Task 1 ::
Please copy everything in the GTFS route comparison thread from "This could be" down to "could consider that.", word for word.

---------- Document excerpt ----------

I did not consider route_id and trip_id in the analysis, they might be stable in one GTFS feed, they might always change from version to version in other feeds.

First code handles an overview on all routes in two feeds - a single Web page with no further activities.
You may select two routes and click on “Compare selected Routes” but that’s not implemented yet.

Examples:

I would be happy receiving comments, feedback, suggestions, ideas, …

@skyper @CjMalone @miche101 @Patchi @Nielkrokodil @JesseFTW @mcliquid @flo2154 @NorthCrab @mariotomo

JesseFTW · September 5, 2023, 11:42am

This looks neat, thank you for working on it. One minimal improvement is to add delimiters in the date fields, so rather than 20230814 it would be something like 2023 08 14 (or with dashes, to match ISO).

Also maybe auto-collapse columns where none of the values changed?

miche101 · September 5, 2023, 4:30pm

Sieht sehr kompliziert aus. Und man sieht ja nicht welche Relation betroffen ist bzw. welche Variante jetzt eigentlich fehlt.

ToniE · September 5, 2023, 5:53pm

Format of dates is now ISO
hide / show unchanged routes

Nielkrokodil · September 5, 2023, 5:53pm

Good Work!

Another indicator could be route length. You could spot changes after new roads have been built.

I see this possible use case:
It will help you maintain already mapped routes, because you see where to update OSM Data and do not have to go through all routes and check manually.

If this gets extended to see differences of routes in one single gtfs feed (different variants) I would use it a lot. What I imagine is:
Render both routes (same style as now, with stop numbers you can click on) on top of each other in different colors. Color the stop numbers differently: Same stop name and same number = green, same stop name but other number = yellow, stop name only in one route = color_of_the_route.
This could be extenset to compare even more than 2 routes, as long as you have enough different colors and enough space for the stopnumber-popups.
It would be nice to compare a gtfs route with an osm route too.

ToniE · September 5, 2023, 5:54pm

Das ist hier zunächst nur eine Übersicht über das was sich geändert haben könnte.

Wenn man zwei Routes direkt vergleicht, werden die Details angegeben - wenn’s mal implementiert ist.

ToniE · September 5, 2023, 7:32pm

Good point! Not all feeds include shape data. But for those which have, I could consider that.

This is possible, for instance for AT-VVT

Tram 1 has 6 route_id versions and their stop sequence indicators are all the same - so maybe changes only in timetable?
Tram 2 has 7 route_id versions, most of the indicators differ - would be interesting to compare their start and end dates. Short term changes caused by construction?
…

Simply spoken: GTFS routes correspond to OSM route_masters, GTFS trips correspond to OSM routes - rendering two GTFS routes in one map could fill the whole map with icons though.

Yep, this is on the to-do list. E.g. in the PTNA analysis, take the GTFS info from CSV list (feed, route_id) and compare it with the route_master.

ToniE · September 5, 2023, 7:41pm

Just a remark:

the current solution is a proof of concept, data is created on the fly on the server when the page gets requested
- this has some performance issues: CH-Alle needs 18 secs to be created.

----------

Task 2 ::
Repeat the records exactly, everything from the line containing "Click the Active" down to the last line of the records, with both ends included.

---------- Extracted records ----------

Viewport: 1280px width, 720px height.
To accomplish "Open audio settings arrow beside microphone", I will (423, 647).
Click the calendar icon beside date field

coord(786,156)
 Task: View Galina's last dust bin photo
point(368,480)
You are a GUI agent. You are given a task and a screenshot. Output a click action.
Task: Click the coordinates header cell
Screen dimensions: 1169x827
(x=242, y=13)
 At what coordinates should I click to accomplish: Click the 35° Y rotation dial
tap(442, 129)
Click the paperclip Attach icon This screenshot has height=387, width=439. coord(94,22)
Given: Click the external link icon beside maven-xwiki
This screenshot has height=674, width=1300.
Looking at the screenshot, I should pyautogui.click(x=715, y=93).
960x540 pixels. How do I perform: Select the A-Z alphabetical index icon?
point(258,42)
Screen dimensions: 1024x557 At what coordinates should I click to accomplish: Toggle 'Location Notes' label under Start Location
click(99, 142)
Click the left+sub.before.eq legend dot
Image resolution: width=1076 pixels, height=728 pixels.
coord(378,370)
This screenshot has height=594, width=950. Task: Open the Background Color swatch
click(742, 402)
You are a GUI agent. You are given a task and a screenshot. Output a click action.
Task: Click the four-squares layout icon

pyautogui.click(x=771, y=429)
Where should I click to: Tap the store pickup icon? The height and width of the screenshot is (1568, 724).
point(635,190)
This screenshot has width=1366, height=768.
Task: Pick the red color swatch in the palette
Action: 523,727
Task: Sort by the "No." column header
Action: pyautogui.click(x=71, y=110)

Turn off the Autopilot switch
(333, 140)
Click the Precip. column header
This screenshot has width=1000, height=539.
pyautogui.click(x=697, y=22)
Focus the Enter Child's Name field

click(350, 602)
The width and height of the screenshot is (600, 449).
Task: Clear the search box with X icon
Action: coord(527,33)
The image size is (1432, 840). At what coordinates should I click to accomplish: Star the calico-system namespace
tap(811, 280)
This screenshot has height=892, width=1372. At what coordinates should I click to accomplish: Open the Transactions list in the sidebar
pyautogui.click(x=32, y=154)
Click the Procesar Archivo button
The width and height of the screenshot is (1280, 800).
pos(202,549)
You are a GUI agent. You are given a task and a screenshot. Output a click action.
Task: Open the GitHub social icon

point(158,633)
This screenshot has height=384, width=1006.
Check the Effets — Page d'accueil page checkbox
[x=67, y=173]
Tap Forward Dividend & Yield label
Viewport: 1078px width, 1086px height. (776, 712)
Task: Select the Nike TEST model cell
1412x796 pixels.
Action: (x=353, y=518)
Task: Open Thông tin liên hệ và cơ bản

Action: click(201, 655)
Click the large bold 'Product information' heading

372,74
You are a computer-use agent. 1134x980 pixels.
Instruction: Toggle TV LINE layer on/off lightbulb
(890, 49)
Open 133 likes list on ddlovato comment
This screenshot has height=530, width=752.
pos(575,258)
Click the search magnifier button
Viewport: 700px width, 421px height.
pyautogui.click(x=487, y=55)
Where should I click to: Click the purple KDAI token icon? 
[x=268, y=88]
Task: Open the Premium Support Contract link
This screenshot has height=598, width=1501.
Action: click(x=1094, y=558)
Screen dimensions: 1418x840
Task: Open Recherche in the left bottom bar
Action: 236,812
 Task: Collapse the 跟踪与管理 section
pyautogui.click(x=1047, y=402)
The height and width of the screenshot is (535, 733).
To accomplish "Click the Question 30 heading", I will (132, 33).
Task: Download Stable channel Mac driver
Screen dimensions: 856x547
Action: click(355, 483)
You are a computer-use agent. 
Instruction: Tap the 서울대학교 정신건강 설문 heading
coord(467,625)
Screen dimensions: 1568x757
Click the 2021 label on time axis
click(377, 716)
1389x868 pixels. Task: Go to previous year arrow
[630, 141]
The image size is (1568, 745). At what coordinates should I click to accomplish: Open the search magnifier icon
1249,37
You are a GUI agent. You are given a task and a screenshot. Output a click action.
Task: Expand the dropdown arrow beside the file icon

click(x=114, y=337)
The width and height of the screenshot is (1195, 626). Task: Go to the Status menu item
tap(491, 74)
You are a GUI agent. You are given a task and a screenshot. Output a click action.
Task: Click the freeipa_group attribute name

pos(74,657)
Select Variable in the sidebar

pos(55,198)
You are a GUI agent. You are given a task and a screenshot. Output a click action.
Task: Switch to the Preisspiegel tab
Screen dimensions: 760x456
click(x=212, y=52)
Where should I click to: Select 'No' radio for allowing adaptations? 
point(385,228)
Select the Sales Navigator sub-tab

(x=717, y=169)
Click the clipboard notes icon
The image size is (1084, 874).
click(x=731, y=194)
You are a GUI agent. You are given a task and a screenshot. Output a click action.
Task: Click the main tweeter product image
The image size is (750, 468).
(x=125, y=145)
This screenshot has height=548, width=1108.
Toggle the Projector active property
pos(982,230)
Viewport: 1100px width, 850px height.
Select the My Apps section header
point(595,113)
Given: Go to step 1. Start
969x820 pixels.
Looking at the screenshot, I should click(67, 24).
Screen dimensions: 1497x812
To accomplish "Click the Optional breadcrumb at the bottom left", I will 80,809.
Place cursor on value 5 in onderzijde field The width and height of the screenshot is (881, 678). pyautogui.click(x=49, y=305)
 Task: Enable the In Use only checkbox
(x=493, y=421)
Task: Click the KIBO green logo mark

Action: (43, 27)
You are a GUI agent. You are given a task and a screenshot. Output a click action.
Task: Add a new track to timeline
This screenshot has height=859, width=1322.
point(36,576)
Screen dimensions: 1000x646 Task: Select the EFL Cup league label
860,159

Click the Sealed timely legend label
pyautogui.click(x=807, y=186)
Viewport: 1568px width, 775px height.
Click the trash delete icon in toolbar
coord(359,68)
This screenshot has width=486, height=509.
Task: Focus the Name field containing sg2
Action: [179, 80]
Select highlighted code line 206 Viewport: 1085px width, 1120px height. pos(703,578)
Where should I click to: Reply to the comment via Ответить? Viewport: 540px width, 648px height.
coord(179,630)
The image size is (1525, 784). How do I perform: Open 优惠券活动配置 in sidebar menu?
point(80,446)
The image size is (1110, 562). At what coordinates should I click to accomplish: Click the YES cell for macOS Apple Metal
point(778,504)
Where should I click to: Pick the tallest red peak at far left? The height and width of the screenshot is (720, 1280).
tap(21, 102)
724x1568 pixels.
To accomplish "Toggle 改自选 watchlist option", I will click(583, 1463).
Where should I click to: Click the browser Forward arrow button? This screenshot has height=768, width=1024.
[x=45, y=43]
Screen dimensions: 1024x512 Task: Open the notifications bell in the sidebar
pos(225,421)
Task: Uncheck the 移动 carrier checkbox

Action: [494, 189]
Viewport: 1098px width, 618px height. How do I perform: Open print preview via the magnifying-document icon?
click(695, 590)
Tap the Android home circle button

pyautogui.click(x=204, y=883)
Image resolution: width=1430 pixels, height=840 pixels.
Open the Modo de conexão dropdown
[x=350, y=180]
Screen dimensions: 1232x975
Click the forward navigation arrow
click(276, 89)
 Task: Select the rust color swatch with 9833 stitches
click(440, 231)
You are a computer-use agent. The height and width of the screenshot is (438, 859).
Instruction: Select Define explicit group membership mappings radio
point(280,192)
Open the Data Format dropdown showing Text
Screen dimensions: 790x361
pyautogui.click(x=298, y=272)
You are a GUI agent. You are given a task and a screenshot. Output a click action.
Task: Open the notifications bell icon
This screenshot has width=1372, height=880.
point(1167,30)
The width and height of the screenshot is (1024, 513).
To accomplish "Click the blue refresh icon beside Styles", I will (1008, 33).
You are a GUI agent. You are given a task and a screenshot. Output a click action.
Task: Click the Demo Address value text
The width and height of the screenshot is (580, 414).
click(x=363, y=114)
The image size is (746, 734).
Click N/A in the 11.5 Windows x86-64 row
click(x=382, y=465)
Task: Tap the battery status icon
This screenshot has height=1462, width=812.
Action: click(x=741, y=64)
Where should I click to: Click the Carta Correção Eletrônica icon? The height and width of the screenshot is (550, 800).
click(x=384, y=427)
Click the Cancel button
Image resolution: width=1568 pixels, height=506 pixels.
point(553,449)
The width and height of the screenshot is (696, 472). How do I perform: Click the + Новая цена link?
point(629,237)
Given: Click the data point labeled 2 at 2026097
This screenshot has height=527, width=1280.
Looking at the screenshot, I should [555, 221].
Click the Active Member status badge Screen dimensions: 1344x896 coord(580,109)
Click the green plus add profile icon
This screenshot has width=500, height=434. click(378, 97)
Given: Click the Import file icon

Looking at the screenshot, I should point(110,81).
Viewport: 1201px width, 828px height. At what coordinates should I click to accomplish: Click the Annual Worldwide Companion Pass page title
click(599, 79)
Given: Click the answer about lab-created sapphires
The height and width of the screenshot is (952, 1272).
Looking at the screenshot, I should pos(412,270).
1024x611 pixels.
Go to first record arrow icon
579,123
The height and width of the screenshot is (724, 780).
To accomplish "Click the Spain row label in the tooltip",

----------

Reply 1 ::
This could be extenset to compare even more than 2 routes, as long as you have enough different colors and enough space for the stopnumber-popups.
It would be nice to compare a gtfs route with an osm route too.

ToniE · September 5, 2023, 5:54pm

Das ist hier zunächst nur eine Übersicht über das was sich geändert haben könnte.

Wenn man zwei Routes direkt vergleicht, werden die Details angegeben - wenn’s mal implementiert ist.

ToniE · September 5, 2023, 7:32pm

Good point! Not all feeds include shape data. But for those which have, I could consider that.

Reply 2 ::
Click the Active Member status badge Screen dimensions: 1344x896 coord(580,109)
Click the green plus add profile icon
This screenshot has width=500, height=434. click(378, 97)
Given: Click the Import file icon

Looking at the screenshot, I should point(110,81).
Viewport: 1201px width, 828px height. At what coordinates should I click to accomplish: Click the Annual Worldwide Companion Pass page title
click(599, 79)
Given: Click the answer about lab-created sapphires
The height and width of the screenshot is (952, 1272).
Looking at the screenshot, I should pos(412,270).
1024x611 pixels.
Go to first record arrow icon
579,123
The height and width of the screenshot is (724, 780).
To accomplish "Click the Spain row label in the tooltip",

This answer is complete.